→ Problem description: Copies of all lines containing the string "beside" are needed from the data below.

++++ Provided information ++++

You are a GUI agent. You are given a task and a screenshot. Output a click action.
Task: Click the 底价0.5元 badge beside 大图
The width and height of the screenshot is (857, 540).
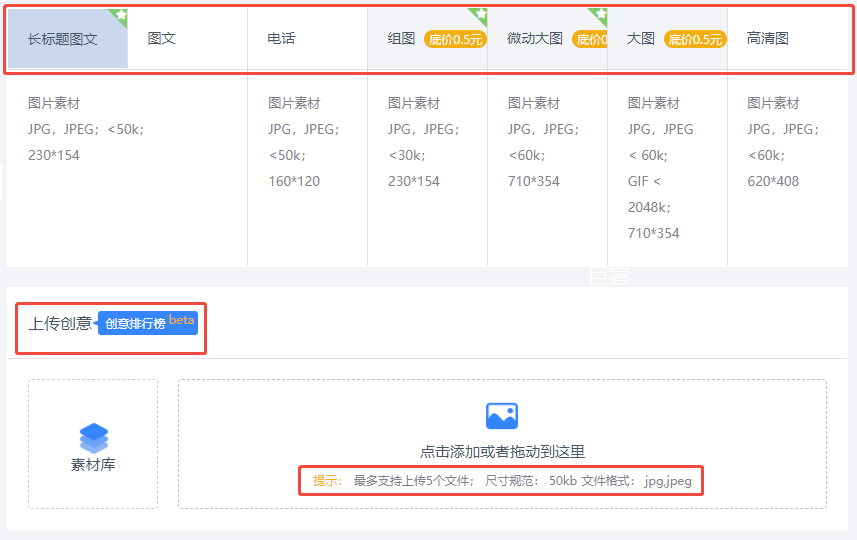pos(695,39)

++++
++++ Provided information ++++

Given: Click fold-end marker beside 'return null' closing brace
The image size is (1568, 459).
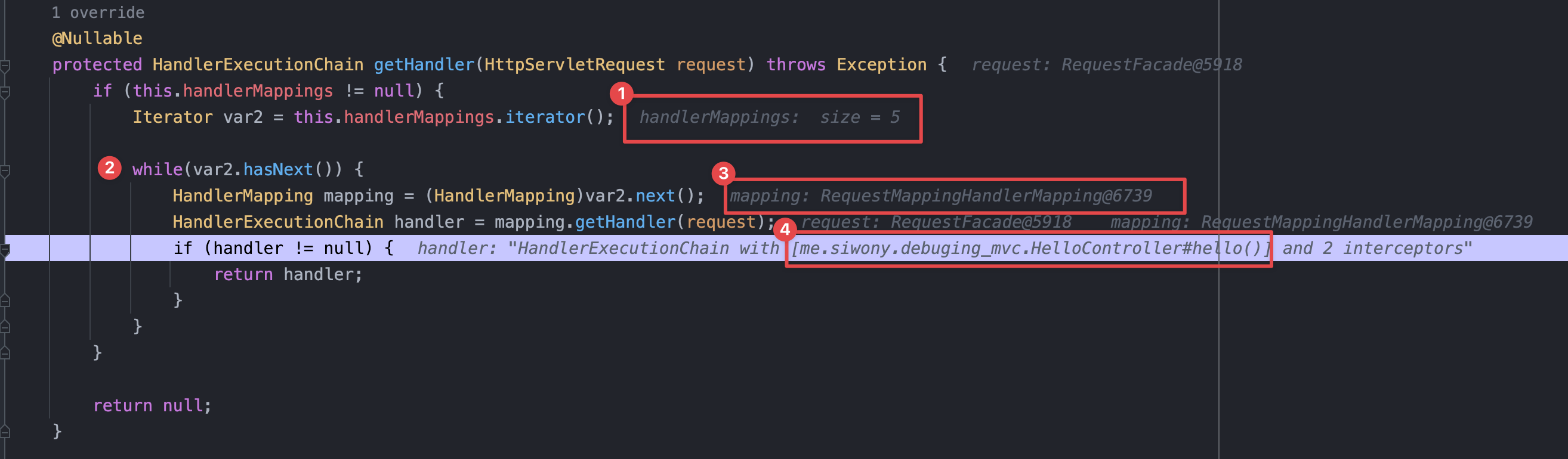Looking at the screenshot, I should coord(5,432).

++++

→ Answer for this exercise:
Task: Click the 底价0.5元 badge beside 大图
Given: Click fold-end marker beside 'return null' closing brace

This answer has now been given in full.